Kudus (Antaranews Jateng) - Harga kedelai impor di Kabupaten Kudus, Jawa Tengah, melonjak tinggi menjadi Rp7.300 per kilogramnya dari sebelumnya hanya Rp6.400/kg.

"Kenaikannya memang bertahap, namun harga jual Rp7.300/kg tentu cukup memberatkan pelaku usaha yang memproduksi tahu dan tempe," kata Ketua Primer Koperasi Tahu-Tempe Indonesia (Primkopti) Kabupaten Kudus Amar Ma`ruf di Kudus, Jumat.

Ia mengatakan kenaikan harga jual kedelai impor, salah satunya disebabkan karena adanya kenaikan kurs dolar terhadap rupiah.

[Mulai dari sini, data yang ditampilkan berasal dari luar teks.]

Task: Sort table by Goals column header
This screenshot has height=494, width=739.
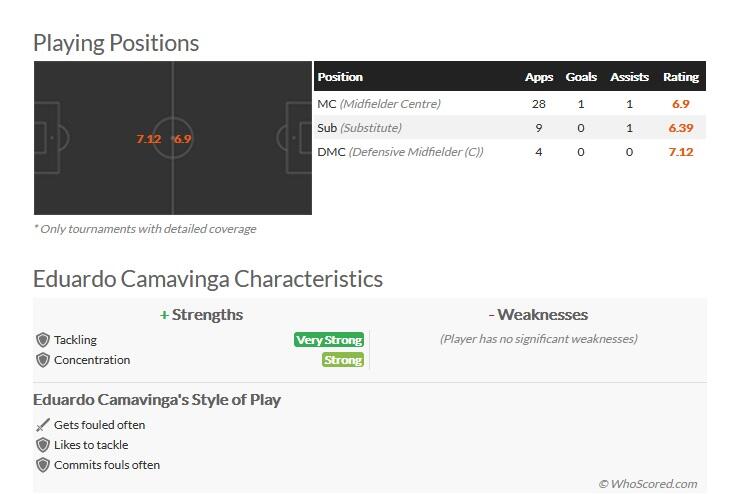Action: tap(581, 77)
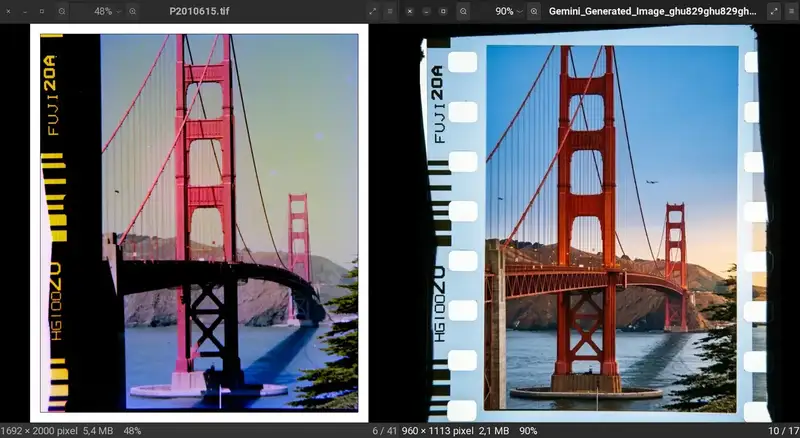Close the P2010615.tif viewer window
This screenshot has height=438, width=800.
[8, 11]
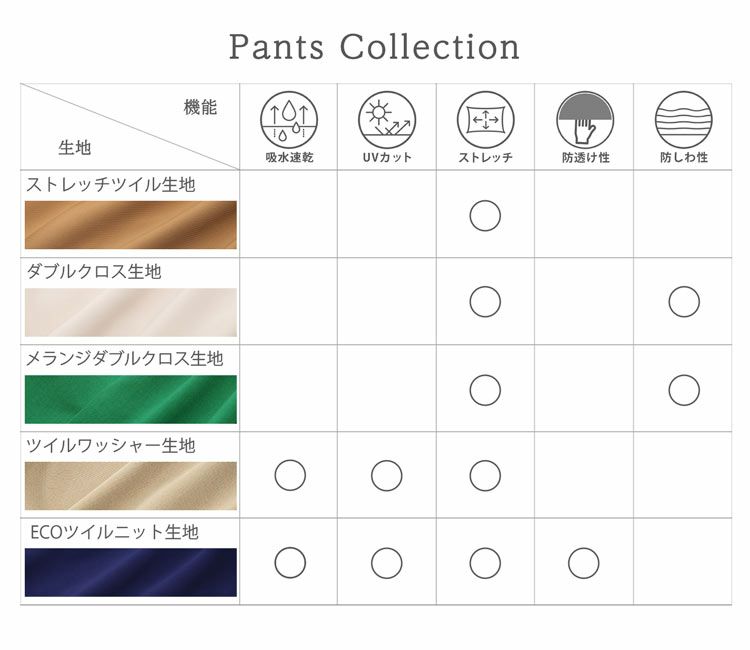
Task: Click the Pants Collection heading
Action: click(374, 47)
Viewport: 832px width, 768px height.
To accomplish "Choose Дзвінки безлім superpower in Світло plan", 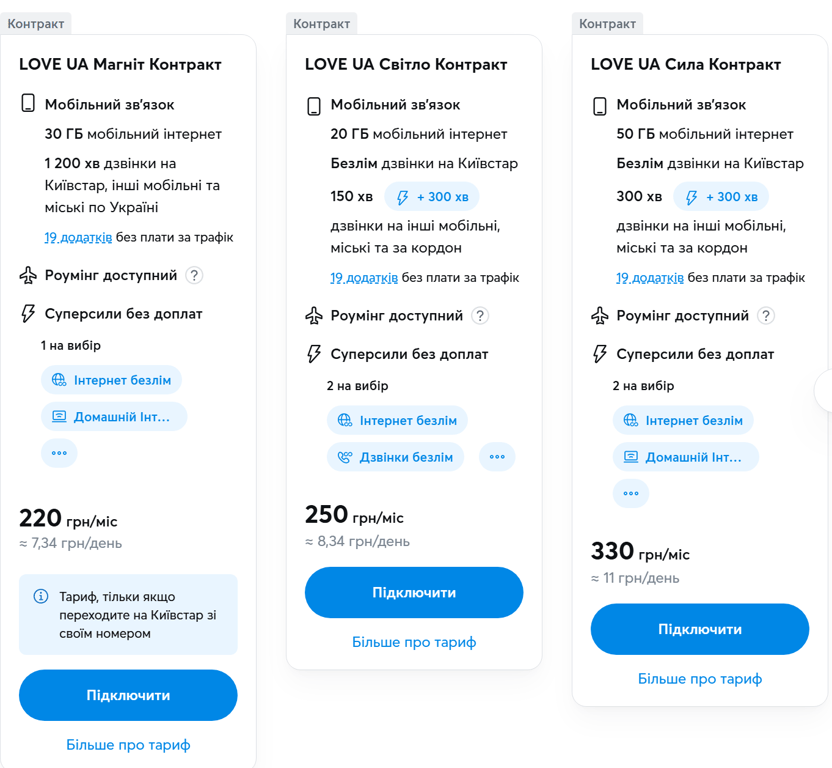I will click(x=395, y=457).
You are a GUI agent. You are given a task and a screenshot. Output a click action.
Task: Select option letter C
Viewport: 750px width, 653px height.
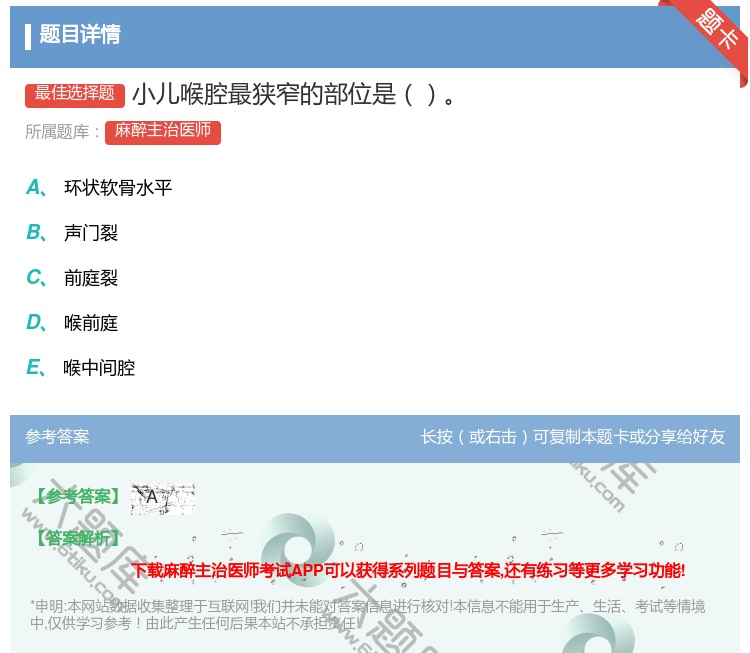tap(35, 277)
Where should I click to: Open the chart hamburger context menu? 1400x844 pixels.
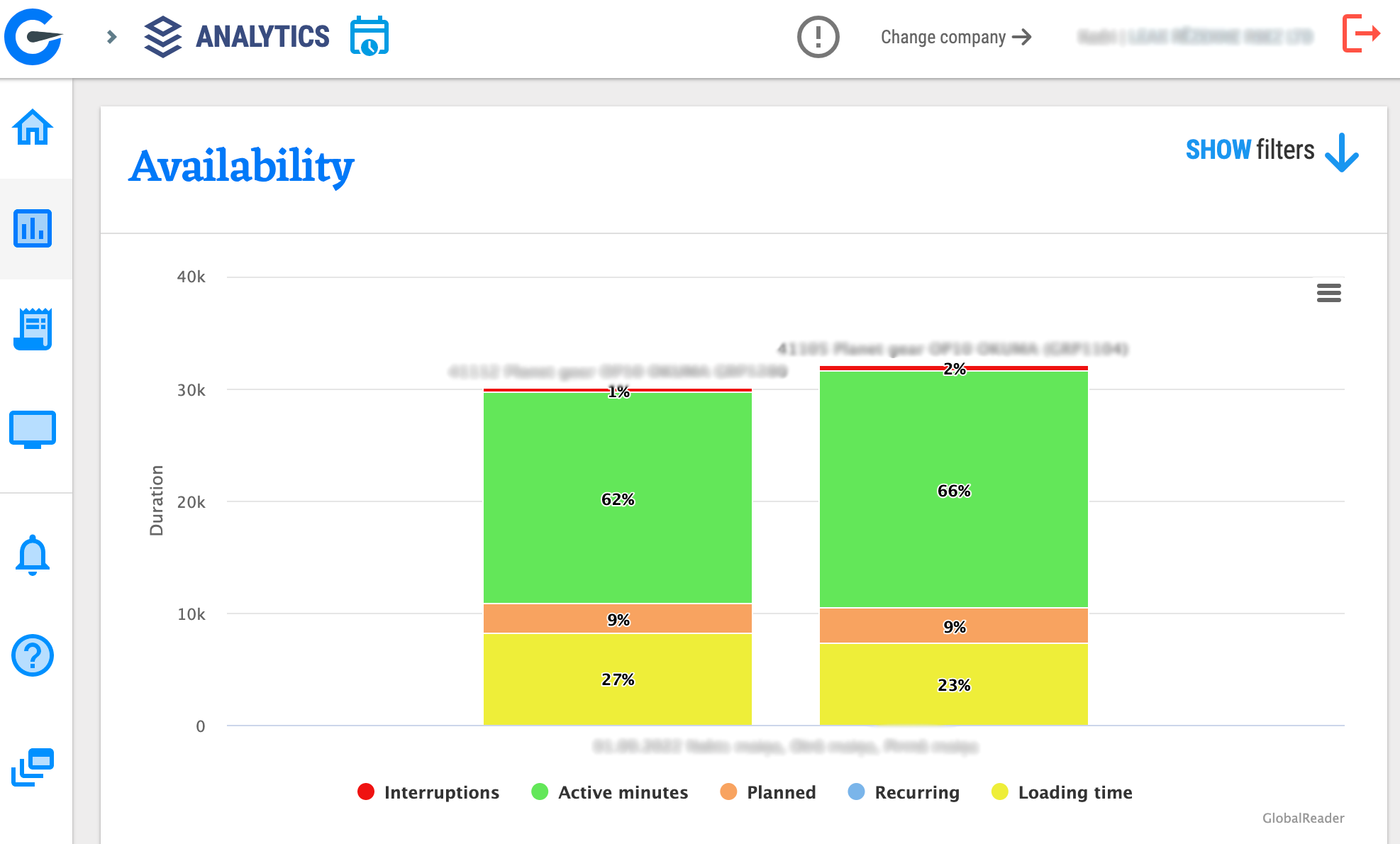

Pada saat yang bersamaan, lanjut dia, juga diikuti kenaikan indeks sehingga memicu kenaikan harga jual kedelai impor.

Hal itu, katanya, berimbas terhadap stok komoditas impor di pasaran menjadi menipis.

"Stok terbatas tidak hanya di gudang distributor di Semarang, termasuk di Jakarta informasinya juga mengalami hal serupa," ujarnya.

Karena stok kedelai impor terbatas, untuk penambahan stok ke gudang milik Primkopti Kudus juga dibatasi.

Selama ini, kata dia, penambahan stok setiap harinya bisa mencapai dua truk dengan kapasitas total mencapai 18 ton.

Stok kedelai di gudang saat ini hanya tersisa 45 ton.

Ia menduga naiknya kurs dolar berdampak pada penundaan pembelian kedelai impor karena dikhawatirkan harga jualnya tidak bisa dijangkau masyarakat.

Permintaan kedelai impor saat ini, katanya, juga menurun karena dalam sehari berkisar 10-an ton, sedangkan sebelumnya bisa mencapai 20-an ton.

"Pengusaha tahu dan tempe lebih memilih mengurangi produksinya karena khawatir tidak terserap pasar menyusul mahalnya harga tahu atau tempe yang diproduksi," ujarnya.

Jika sebelumnya tersedia kedelai lokal, kata dia, untuk saat ini belum ada pasokan karena sejumlah daerah penghasil belum ada panen kedelai.

Daerah yang menjadi pemasok kedelai lokal, yakni Kabupaten Grobogan, Kabupaten Pati, Kabupaten Jember, dan Lamongan.

Adapun jumlah pengusaha tahu dan tempe di Kabupaten Kudus diperkirakan mencapai 300-an pengusaha yang tersebar di sejumlah kecamatan.